Viksit Odisha @2036

After Thoughts

Late President Pranab Mukherjee’s memoir titled ‘The Presidential Years’, will be globally released in January 2021.

As 2020 comes to an end, it will be remembered as a year which shattered lives across the globe on an unprecedented scale. While the health concerns overpowered people’s mind space, there came along a few books, both at the international and national level that drew attention. The latter half of the year has turned out to be a season of tell-all books, one written by former US President Barack Obama, another by former President of India Pranab Mukherjee and also by outgoing US President Donald Trump’s niece Mary Trump.
The books by Obama and Mary Trump deal with US and world politics while the memoirs of Pranab Mukherjee, ‘The Presidential Years’, set to hit the stands next month, dissects, among other things, the malaise afflicting the Congress party and the dangers being posed to the country by the style of functioning of Prime Minister Narendra Modi.
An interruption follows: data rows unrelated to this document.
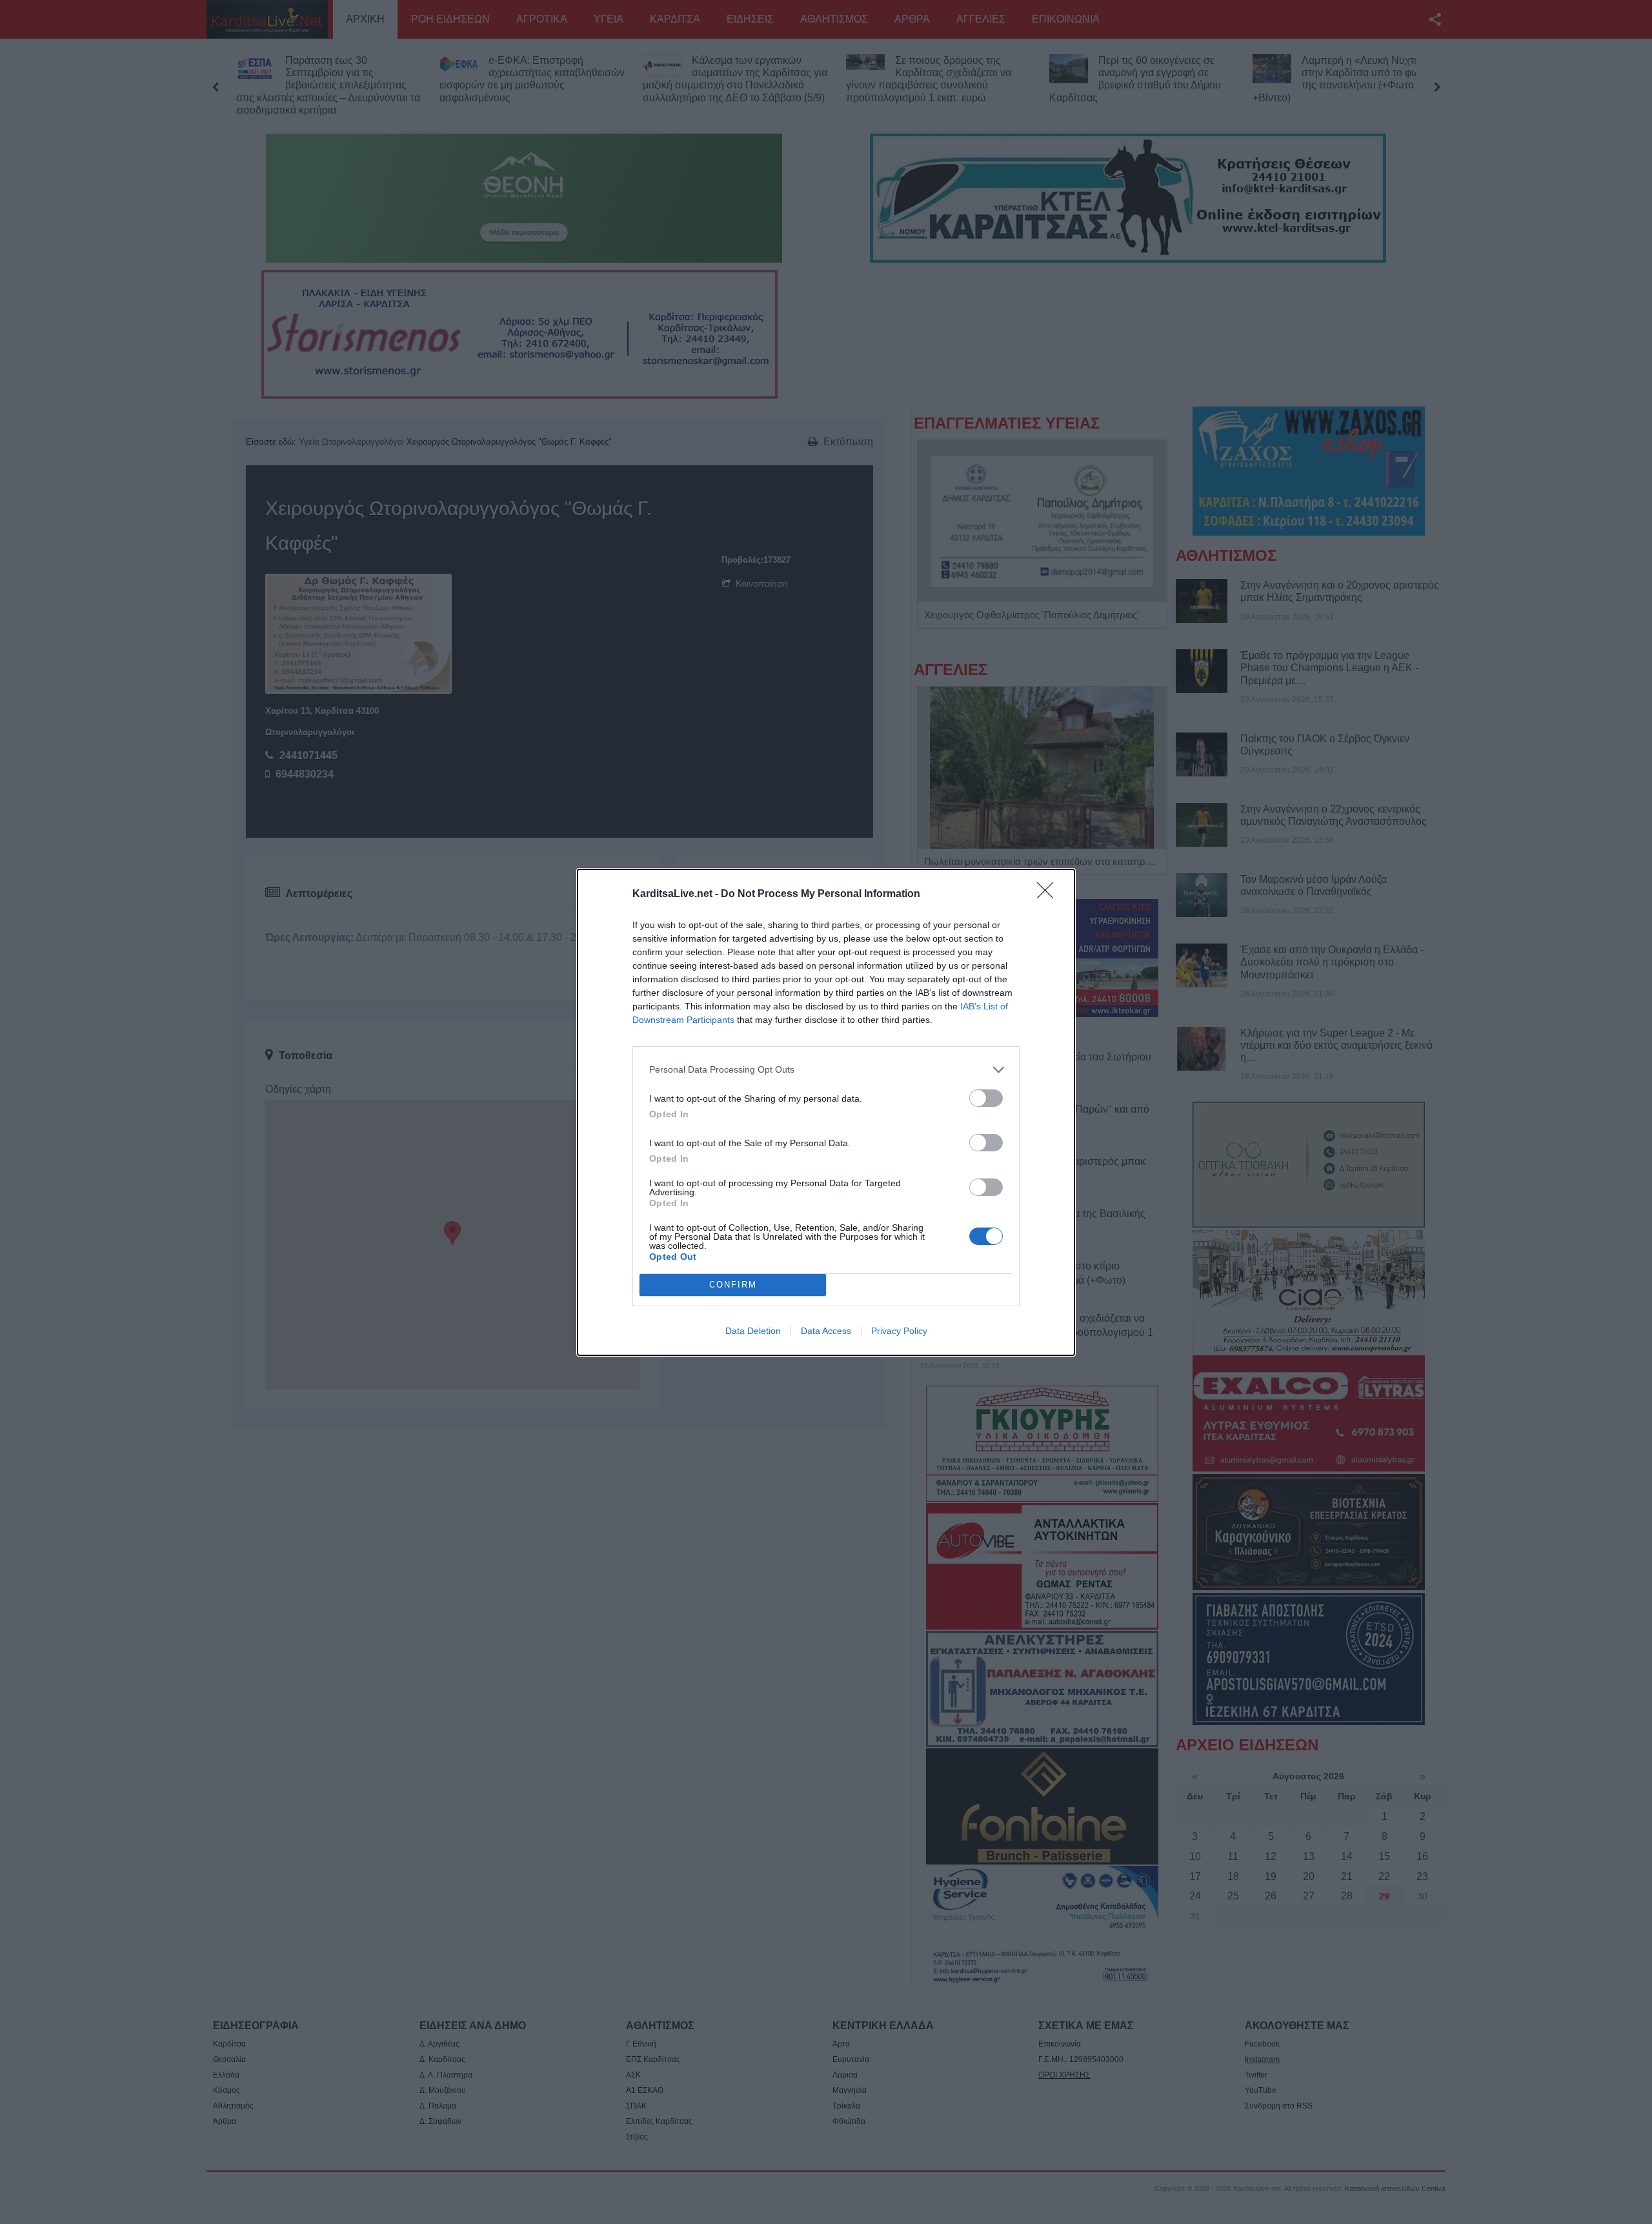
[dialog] (826, 1112)
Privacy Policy (899, 1331)
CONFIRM (733, 1284)
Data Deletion (753, 1331)
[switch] (986, 1098)
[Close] (1049, 894)
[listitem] (826, 1070)
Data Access (826, 1331)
Although Pranab’s credibility had taken a beating, yet his exposes may cause some minor flutter both within the BJP and Congress. The Congress had pushed hard for Pranab’s presidential candidature yet he did not bat an eyelid before sacrificing all that his benefactor party stood for by going to the RSS headquarters at Nagpur to get acceptability as the Prime Ministerial candidate, should the BJP not be able to go it alone in 2019. Pranab died a sad man since elections took a completely different turn than what he had envisaged. While many may praise Pranab for his daring commentary in his book about Congress President Sonia Gandhi and former Prime Minister Manmohan Singh, it may be noted that he never uttered a word to correct course in both UPA I and II in both of which he was a very senior minister. Like all others, Pranab’s complicit silence when he enjoyed power has been the bane of the party tottering to collapse.

Interestingly, most Indians adorning high positions of power, be it political, military, bureaucratic or even corporate, have always preferred to remain silent and partnered all evil deeds. Those who have spoken up or written books, like Pranab, have done so at the end of their physical existence or when they are totally convinced of their irrelevance after losing power. Here is an excerpt from Pranab’s book: “Some members of the Congress have theorized that, had I become the PM in 2004, the party might have averted the 2014 Lok Sabha drubbing.

Though I don’t subscribe to this view, I do believe that the party’s leadership lost political focus after my elevation as president.” This shows Pranab as an extremely ungrateful person who was concerned only with his personal aggrandisement but never bothered about keeping the larger interests of the party that gave him all the prominence that he ever attained in his life.

Pranab was never a man of the masses. Most of his career spent as Union Minister was as a Rajya Sabha member. He could wangle a Lok Sabha seat from the Left combine in West Bengal only after decapitating the Congress in that state.

While it is true that the Gandhi family as well as the whole of the Congress has never learnt a lesson and has always preferred to pose a family member as the party head, the other side of the coin also shows that rest of the leaders within the party, starting from Pranab to Sibal have all opted to benefit from the power and pelf but never contributed to the organisation. That is the sole reason for which the Indian National Congress stands decimated and virtually destroyed today.